[Data entries]

########

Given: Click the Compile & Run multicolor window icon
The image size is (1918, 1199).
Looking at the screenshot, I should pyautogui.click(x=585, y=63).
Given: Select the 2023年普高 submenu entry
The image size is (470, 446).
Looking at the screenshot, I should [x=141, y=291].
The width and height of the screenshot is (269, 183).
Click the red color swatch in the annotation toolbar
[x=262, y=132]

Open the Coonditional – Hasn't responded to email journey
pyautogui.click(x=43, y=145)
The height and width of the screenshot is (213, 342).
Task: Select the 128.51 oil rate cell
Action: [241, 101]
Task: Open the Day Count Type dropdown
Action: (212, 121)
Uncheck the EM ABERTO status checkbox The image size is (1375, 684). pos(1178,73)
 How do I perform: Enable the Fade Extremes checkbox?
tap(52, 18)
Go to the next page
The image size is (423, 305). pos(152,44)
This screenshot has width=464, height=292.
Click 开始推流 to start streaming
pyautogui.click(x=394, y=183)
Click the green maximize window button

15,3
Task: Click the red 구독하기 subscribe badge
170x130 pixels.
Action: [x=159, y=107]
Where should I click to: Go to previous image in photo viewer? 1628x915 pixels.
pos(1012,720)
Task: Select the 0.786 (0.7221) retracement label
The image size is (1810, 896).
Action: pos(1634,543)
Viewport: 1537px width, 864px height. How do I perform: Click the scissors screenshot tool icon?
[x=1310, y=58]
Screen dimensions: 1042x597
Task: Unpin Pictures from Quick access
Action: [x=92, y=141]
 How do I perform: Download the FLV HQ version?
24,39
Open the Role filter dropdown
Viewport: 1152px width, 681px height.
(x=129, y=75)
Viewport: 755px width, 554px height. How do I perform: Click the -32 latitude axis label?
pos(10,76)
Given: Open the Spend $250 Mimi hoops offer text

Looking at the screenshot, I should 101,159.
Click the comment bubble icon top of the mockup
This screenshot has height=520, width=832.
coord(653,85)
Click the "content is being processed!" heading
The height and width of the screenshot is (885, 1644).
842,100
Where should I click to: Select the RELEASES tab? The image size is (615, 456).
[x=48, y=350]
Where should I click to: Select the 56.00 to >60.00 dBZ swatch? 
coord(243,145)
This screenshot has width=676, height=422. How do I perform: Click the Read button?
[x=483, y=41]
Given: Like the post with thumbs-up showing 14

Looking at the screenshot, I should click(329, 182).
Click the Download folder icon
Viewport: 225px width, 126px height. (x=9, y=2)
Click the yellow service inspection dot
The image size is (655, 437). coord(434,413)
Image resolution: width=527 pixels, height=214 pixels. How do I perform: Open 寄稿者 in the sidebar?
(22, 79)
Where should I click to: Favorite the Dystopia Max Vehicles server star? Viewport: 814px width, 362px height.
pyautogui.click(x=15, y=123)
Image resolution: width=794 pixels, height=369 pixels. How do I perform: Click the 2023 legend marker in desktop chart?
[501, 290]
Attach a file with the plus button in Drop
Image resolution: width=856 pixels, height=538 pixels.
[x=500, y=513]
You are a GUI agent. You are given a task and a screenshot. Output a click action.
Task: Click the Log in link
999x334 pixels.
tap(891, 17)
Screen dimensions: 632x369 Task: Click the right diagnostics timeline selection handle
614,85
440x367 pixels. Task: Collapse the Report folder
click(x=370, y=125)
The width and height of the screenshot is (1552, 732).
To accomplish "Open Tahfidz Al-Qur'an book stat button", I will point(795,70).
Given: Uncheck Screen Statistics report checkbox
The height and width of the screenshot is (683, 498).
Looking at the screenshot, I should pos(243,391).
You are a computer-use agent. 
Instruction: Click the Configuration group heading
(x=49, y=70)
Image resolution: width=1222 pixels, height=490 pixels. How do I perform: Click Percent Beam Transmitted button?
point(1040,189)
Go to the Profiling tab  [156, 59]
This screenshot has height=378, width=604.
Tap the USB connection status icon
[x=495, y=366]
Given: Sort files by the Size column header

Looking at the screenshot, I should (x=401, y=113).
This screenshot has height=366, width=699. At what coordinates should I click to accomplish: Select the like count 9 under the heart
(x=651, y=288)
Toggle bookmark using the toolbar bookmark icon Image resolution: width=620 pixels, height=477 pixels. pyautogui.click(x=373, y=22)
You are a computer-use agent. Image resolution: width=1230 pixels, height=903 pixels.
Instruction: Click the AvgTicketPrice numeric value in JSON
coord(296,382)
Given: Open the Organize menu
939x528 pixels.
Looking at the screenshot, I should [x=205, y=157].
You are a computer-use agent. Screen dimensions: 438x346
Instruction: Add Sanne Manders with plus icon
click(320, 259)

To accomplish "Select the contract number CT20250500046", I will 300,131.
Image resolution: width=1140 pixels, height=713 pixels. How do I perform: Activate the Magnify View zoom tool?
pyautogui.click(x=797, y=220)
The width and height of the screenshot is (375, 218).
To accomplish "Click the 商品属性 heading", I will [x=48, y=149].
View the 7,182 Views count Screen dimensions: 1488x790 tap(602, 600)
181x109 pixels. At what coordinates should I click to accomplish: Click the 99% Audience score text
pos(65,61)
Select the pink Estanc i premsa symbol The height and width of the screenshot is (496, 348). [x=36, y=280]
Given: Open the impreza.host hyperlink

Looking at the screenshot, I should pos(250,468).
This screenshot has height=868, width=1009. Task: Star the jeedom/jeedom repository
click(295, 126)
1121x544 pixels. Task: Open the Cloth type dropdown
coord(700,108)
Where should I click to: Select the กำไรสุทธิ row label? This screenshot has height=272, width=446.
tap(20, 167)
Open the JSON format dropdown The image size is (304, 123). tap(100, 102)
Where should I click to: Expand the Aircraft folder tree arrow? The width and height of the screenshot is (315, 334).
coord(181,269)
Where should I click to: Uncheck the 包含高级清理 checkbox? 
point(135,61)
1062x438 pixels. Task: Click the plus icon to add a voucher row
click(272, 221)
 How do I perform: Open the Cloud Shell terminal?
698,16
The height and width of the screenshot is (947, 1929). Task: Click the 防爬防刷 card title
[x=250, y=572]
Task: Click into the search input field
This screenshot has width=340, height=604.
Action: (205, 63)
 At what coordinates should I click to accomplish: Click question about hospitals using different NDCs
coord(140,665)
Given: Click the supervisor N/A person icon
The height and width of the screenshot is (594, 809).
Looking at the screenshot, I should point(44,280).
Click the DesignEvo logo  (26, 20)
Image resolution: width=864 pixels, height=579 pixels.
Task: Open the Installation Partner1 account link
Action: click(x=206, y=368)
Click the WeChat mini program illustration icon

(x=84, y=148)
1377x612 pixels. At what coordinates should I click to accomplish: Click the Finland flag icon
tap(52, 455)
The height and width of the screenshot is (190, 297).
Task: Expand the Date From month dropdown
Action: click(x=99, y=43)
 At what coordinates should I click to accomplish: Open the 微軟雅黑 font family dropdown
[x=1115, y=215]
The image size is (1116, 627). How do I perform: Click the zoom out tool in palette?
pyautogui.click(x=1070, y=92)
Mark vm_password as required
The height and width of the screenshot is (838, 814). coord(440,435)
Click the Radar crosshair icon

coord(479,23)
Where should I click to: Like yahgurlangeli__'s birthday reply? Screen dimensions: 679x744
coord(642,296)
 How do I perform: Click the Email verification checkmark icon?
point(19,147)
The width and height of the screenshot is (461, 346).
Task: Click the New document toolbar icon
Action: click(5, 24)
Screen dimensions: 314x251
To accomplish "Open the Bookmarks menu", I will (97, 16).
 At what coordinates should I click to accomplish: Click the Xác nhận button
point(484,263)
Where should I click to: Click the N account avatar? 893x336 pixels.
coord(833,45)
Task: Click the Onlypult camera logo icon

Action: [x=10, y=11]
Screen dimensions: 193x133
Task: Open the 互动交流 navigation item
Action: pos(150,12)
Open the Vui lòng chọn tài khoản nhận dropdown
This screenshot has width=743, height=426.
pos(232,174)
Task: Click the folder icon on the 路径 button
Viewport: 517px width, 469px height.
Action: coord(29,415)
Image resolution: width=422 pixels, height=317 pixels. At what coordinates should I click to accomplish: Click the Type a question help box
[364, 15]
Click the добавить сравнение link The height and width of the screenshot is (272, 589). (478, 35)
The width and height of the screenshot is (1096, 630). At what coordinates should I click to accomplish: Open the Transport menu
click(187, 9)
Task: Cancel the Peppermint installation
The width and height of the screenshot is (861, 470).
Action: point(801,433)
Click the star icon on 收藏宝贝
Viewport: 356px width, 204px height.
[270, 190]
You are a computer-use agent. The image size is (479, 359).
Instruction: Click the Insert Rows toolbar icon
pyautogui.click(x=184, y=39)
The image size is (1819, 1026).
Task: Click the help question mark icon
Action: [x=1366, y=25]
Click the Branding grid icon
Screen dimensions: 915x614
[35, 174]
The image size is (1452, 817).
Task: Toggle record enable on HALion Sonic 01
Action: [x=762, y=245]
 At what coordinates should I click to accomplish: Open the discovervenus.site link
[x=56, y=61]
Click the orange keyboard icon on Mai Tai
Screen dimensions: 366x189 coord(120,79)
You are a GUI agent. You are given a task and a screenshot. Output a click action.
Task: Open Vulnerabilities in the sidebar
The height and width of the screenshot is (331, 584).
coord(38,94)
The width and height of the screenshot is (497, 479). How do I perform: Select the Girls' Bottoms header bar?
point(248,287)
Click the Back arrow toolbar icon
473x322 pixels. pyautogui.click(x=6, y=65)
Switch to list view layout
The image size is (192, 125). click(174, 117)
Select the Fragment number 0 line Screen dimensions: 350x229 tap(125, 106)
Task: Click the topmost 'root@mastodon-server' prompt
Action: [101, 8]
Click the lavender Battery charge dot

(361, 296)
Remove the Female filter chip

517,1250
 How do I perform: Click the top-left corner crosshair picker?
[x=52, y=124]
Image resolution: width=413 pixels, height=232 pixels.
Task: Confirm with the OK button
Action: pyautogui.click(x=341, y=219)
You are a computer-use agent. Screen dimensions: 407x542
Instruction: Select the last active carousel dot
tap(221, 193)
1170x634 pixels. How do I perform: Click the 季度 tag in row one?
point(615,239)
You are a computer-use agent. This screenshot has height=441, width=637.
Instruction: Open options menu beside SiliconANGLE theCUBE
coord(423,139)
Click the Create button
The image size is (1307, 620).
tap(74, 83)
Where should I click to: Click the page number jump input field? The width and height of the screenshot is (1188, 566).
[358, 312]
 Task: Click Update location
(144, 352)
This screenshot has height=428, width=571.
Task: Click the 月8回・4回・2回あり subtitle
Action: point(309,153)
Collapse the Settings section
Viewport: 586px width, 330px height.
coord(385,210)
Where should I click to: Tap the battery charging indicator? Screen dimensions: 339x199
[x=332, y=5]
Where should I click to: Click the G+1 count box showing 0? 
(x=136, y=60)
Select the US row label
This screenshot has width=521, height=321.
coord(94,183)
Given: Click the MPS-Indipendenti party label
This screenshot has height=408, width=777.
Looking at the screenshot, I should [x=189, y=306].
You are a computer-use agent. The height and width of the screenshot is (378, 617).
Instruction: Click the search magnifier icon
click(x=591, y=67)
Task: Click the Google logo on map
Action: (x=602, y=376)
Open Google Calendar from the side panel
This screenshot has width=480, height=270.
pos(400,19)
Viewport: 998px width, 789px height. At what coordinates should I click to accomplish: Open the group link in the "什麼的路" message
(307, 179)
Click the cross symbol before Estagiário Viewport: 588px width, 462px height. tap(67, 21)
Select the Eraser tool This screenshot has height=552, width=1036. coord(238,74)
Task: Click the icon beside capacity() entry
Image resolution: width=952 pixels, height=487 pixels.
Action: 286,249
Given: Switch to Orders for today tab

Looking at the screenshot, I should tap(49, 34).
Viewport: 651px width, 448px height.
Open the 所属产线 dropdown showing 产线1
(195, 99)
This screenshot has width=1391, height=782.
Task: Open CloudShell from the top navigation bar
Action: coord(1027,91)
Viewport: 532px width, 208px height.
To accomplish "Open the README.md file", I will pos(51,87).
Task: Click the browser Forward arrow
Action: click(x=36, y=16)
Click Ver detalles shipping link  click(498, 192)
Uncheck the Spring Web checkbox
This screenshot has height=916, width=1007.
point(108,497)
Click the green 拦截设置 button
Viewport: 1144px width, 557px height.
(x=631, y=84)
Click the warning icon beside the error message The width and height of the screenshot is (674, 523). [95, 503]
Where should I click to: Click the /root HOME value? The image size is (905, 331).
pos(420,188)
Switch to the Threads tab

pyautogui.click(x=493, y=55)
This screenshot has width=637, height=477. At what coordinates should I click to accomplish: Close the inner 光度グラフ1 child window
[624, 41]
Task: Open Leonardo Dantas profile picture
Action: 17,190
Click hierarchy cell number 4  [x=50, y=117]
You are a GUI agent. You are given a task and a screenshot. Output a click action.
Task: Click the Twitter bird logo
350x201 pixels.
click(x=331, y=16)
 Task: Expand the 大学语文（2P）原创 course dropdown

########

Can you express the material, starting with its first line and going on through the line with "[x=262, y=132]", as a two-column CSV with columns named input and output? Give each input and its matching answer their own row, with both fields quoted and line breaks replaced by spaces.

input,output
"Given: Click the Compile & Run multicolor window icon The image size is (1918, 1199).","Looking at the screenshot, I should pyautogui.click(x=585, y=63)."
"Given: Select the 2023年普高 submenu entry The image size is (470, 446).","Looking at the screenshot, I should [x=141, y=291]."
"The width and height of the screenshot is (269, 183). Click the red color swatch in the annotation toolbar","[x=262, y=132]"